Secondo le analisi di Paolo Balboni e dei suoi collaboratori, acquisire e sviluppare la competenza morfosintattica, fonologica, e testuale di una lingua, significa anche sviluppare la competenza pragmatica, sociolinguistica e culturale. La distinzione di questi aspetti comunicativi è molto utile a tutti i docenti, sia per la propria auto formazione e sia per insegnare agli allievi ad osservare una cultura. Durante la sua lecture Paolo Balboni ha mostrato le foto di politici internazionali, per dimostrare come la differente appartenenza culturale può causare equivoci nella comunicazione tra parlanti e interlocutori.

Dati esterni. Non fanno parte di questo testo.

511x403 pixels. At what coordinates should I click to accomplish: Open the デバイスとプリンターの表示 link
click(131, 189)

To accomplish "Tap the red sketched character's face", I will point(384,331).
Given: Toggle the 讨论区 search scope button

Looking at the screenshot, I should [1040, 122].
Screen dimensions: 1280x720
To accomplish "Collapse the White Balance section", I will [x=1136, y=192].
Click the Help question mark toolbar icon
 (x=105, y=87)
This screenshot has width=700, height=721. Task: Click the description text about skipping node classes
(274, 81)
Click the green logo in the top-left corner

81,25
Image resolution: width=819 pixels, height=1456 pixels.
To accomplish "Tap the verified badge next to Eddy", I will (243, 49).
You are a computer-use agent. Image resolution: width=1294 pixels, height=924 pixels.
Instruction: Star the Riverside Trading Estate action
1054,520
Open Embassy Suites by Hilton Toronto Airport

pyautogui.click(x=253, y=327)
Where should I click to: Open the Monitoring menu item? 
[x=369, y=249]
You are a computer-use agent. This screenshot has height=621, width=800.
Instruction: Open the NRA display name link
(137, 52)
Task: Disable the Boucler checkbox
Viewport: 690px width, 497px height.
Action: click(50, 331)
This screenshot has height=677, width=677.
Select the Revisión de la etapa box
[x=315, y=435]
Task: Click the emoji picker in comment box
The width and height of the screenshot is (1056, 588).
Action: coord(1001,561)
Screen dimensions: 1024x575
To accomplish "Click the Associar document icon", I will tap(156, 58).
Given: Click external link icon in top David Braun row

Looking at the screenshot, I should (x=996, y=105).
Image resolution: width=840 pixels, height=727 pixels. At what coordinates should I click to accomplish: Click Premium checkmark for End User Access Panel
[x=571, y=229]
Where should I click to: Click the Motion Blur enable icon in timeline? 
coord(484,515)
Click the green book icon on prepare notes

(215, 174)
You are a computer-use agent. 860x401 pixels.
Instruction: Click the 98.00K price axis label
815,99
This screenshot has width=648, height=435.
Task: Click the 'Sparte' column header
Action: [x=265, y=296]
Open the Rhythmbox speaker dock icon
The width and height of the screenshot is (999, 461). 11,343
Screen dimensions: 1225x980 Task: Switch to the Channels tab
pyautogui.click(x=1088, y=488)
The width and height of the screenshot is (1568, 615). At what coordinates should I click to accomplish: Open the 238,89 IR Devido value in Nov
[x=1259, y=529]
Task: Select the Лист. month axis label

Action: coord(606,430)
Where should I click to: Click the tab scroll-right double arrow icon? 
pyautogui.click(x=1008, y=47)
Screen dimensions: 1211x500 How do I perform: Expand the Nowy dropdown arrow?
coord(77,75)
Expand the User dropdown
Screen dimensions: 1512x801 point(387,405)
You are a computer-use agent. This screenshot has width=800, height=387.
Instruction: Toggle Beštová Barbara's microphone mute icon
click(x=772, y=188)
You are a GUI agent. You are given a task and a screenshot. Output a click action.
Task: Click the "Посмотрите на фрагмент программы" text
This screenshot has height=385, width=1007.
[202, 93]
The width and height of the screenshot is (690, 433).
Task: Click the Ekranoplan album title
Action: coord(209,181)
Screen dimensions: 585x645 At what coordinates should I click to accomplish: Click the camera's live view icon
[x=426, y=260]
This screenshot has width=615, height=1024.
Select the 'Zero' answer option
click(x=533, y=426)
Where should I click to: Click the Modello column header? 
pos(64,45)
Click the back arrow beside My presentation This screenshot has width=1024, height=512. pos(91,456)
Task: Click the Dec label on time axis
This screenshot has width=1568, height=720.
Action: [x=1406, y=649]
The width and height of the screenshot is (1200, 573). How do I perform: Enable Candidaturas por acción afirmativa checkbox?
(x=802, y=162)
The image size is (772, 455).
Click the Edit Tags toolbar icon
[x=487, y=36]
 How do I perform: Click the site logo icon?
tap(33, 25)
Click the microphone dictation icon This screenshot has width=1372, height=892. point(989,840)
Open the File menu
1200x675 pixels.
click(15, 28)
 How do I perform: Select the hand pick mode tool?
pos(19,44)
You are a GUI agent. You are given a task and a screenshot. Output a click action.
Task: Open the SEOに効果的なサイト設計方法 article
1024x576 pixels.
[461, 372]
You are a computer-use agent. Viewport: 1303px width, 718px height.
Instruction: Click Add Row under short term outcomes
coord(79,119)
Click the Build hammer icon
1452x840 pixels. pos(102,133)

La comunicazione interculturale tra politici deve comprendere l’uso di un linguaggio ‘politicamente corretto’ e neutro, un codice linguistico che non dovrebbe includere espressioni discriminatorie o ideologicamente distanti tra una cultura e l’altra.

La lingua è definita come strumento di comunicazione e di espressione del pensiero, strumento di costruzione e trasmissione di una cultura. Balboni ha evidenziato che l’idioma è un oggetto multicanale poiché si serve della gestualità, mimica facciale, distanza prossemica, vestemica (abbigliamento), tono di voce, postura, e sguardo; emittenti che contribuiscono al significato del messaggio. Perciò, non sono solo i gesti a ostacolare la comunicazione verbale, ma anche altri elementi come la scelta dei vestiti e la prossemica. “Ognuno di noi – dice Paolo Balboni- ha una specie di “bolla” all’interno della quale si sente al sicuro, ma quando qualcuno oltrepassa il limite di questa bolla ci sentiamo a disagio. Faccio un esempio: nell’Italia centrale e in molta parte del Mediterraneo riteniamo che la “giusta” distanza da tenere fra due interlocutori è di circa un braccio, ma nel nord Europa percepiscono il limite di questa bolla a circa due braccia di distanza. Nell’Italia del sud e nel mondo arabo, ma anche in altre parti del mondo, la distanza fra i due parlanti può essere invece inferiore a un braccio e capita spesso di toccare l’interlocutore”.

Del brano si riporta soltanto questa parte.